::: Estratto della pagina :::

Grazie anche al film della Disney Inside Out del 2015, è ormai noto che le emozioni di base sono 5: la gioia, la tristezza, la rabbia, la paura e il disgusto. La loro scoperta risale al 1994 ad opera dello psicologo americano Paul Ekman, il quale ha individuato in queste emozioni programmi neurofisiologici di espressione facciale spontanea, comuni a tutte le culture. Dalla combinazione delle emozioni primarie derivano quelle secondarie, che sono influenzate dalla crescita dell’individuo e dall’interazione sociale a cui è sottoposto durante il suo sviluppo.
L’origine delle emozioni
Il termine emozione deriva dall’espressione latina ex movere, che significa “muovere da”, suggerendo che questa parola sia implicitamente connessa a una tendenza ad agire. Le emozioni, infatti, causano una rottura fisiologica dell’omeostasi, ossia l’equilibrio dell’attività dell’organismo. In questo modo viene prodotto un movimento interno che permette di orientare l’azione verso uno stimolo preciso per poi prepararsi ad agire. L’emozione, infatti, può essere definita come un sistema complesso di interazione tra l’organismo e l’ambiente (Marmocchi, Dall’Aglio, Zannini, 2004).
L’emozione viene percepita attraverso le modificazioni corporee che si verificano in presenza di uno stimolo, che può essere sia interno che esterno. Queste alterazioni fisiologiche producono dei segnali specifici che rappresentano il mezzo comunicativo per esprimere le emozioni a livello non verbale. Le emozioni, quindi, segnalano una particolare sollecitazione e permettono di valutarla in relazione alla sua rilevanza, in modo da consentire al soggetto di agire in maniera congruente alla situazione (Anolli, Ciceri, 1992). Tutte le emozioni sono caratterizzate da intenzionalità, ovvero sono sempre rivolte a un oggetto, che può essere anche inconscio (Griffiths, 1997).

::: Dati di origine :::

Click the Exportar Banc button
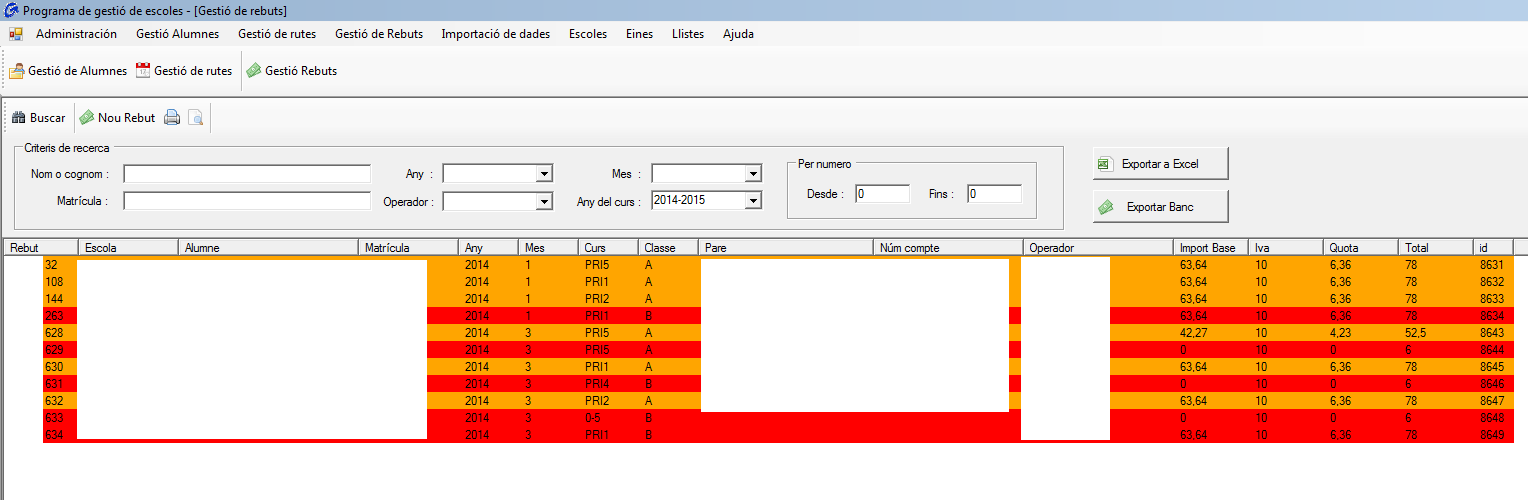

:::

Cosa farai:
(1) Estrai alla lettera dal testo sulle emozioni il passo che inizia con "Grazie anche al" e termina con "il suo sviluppo.".
(2) Rispondi alle domande seguenti in base al testo sulle emozioni.
(a) In quale anno Paul Ekman ha scoperto le emozioni di base?
(b) Da quale espressione latina deriva il termine emozione?
(c) Quale equilibrio viene rotto dalle emozioni secondo il testo?
(3) Elenca tutte le emozioni di base indicate nel testo sulle emozioni.
Le righe riportate non hanno alcun ruolo in questo lavoro.

Risposte ai compiti:
(1)
Grazie anche al film della Disney Inside Out del 2015, è ormai noto che le emozioni di base sono 5: la gioia, la tristezza, la rabbia, la paura e il disgusto. La loro scoperta risale al 1994 ad opera dello psicologo americano Paul Ekman, il quale ha individuato in queste emozioni programmi neurofisiologici di espressione facciale spontanea, comuni a tutte le culture. Dalla combinazione delle emozioni primarie derivano quelle secondarie, che sono influenzate dalla crescita dell’individuo e dall’interazione sociale a cui è sottoposto durante il suo sviluppo.

(2)
(a) Nel 1994.
(b) Dall'espressione latina ex movere, che significa "muovere da".
(c) L'omeostasi, ossia l'equilibrio dell'attività dell'organismo.

(3)
- gioia
- tristezza
- rabbia
- paura
- disgusto